I need some clarity around how cookie-based sessions work. I'm building an app where I authenticate a user and upon successful authentication, I stick a GUID identifying his user into the session, which in turn gets persisted as a cookie. Now when a user logs in, whats to prevent someone from sniffing traffic, stealing the contents of the user's cookie and creating a cookie on their own end and login to my site as that person? Another scenario could be if I had physical access to a machine where the person was logged in, I could also steal the contents of the cookie and impersonate as the user.
问题:
回答1:
Whats to prevent someone from sniffing traffic, stealing the contents of the user's cookie and creating a cookie on their own end and login to my site as that person?

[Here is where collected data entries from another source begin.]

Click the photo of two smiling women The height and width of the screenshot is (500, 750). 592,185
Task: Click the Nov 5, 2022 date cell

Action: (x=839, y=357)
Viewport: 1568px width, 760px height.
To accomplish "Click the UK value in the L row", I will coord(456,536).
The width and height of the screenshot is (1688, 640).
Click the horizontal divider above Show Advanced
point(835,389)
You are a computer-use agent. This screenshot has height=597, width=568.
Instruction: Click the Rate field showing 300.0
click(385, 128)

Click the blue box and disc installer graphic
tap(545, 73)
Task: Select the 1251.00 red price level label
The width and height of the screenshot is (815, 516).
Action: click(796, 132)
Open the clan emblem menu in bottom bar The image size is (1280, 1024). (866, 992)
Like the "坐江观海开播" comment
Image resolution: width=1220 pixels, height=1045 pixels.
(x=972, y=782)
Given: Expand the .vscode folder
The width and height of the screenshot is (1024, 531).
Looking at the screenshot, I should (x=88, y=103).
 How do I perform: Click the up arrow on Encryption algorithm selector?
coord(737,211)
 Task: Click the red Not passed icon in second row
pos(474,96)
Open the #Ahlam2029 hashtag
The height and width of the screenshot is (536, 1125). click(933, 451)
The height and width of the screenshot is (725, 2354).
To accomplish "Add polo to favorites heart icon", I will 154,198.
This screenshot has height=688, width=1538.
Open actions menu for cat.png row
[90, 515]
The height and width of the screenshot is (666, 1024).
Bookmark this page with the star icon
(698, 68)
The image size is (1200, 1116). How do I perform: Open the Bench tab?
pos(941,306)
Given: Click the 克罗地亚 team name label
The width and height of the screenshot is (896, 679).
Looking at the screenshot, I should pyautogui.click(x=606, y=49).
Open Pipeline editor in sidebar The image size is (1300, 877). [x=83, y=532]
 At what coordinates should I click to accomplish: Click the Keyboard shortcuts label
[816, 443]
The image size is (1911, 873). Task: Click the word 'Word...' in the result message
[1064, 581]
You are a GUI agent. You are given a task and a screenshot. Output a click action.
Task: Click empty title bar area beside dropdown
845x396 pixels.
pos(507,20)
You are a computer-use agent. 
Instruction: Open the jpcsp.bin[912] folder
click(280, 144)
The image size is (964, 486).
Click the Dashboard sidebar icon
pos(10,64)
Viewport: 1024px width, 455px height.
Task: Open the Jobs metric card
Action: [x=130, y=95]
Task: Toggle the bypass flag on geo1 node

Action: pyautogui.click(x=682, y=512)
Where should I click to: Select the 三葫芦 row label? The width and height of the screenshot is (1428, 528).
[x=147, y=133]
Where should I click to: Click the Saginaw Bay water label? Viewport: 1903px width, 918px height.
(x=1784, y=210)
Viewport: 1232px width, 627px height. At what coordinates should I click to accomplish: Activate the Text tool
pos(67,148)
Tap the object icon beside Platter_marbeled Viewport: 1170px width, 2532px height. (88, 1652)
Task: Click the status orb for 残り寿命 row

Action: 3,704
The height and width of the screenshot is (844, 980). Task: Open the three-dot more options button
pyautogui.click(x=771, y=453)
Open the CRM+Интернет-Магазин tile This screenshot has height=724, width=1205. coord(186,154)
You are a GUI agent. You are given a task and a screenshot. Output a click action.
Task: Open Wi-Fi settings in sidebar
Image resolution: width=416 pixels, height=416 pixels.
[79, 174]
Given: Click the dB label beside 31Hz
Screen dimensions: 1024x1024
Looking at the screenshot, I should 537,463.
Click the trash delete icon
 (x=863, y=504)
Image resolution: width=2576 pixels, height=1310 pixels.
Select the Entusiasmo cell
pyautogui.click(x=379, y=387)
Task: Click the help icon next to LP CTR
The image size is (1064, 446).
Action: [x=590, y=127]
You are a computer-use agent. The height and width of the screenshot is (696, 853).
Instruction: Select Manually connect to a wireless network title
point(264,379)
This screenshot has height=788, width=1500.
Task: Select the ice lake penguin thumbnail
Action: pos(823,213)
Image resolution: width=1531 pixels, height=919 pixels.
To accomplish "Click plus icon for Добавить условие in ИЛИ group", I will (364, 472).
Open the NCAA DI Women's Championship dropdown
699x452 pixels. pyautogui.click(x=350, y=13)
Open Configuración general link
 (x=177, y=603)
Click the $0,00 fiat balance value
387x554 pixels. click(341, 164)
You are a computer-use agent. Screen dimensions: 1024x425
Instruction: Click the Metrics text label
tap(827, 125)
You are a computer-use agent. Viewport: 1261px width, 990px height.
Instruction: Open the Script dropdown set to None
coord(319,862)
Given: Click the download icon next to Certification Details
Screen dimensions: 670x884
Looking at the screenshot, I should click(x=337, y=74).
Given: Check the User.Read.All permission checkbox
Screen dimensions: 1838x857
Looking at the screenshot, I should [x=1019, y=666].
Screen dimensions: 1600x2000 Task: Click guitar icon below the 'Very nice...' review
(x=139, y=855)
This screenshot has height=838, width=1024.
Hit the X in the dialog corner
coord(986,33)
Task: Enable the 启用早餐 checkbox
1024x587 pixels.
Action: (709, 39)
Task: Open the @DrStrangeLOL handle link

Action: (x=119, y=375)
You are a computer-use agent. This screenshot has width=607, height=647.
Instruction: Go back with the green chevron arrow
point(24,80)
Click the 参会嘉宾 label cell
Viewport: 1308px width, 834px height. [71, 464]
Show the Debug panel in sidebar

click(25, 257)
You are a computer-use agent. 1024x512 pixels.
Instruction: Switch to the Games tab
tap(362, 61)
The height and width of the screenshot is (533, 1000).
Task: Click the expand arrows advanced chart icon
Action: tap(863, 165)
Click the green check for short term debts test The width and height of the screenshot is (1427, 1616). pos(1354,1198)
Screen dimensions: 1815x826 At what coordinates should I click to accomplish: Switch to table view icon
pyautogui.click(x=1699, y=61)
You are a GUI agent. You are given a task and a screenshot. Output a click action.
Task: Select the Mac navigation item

SSL - the only way to stop that is to run your web site on HTTPS.
I had physical access to a machine where the person was logged in
Once you have physical access to a machine all your security methods are moot. You can do nothing about this.
回答2:
I think you have two questions here. In regard to the second you should not be storing a session key in a cookie and have it stick around longer than the session, set the timeout on the cookie to expire quickly and invalidate the session on the server as soon as reasonable and the cookie becomes useless. If you are flowing important information over the wire use https.
回答3:
read this: http://www.linuxforu.com/2009/01/server-side-sessions/
took a couple seconds of googling this article answers your questions about preventing someone from sniffing traffic, stealing the contents of the user's cookie and creating a cookie on their own end and logging into your site as that person.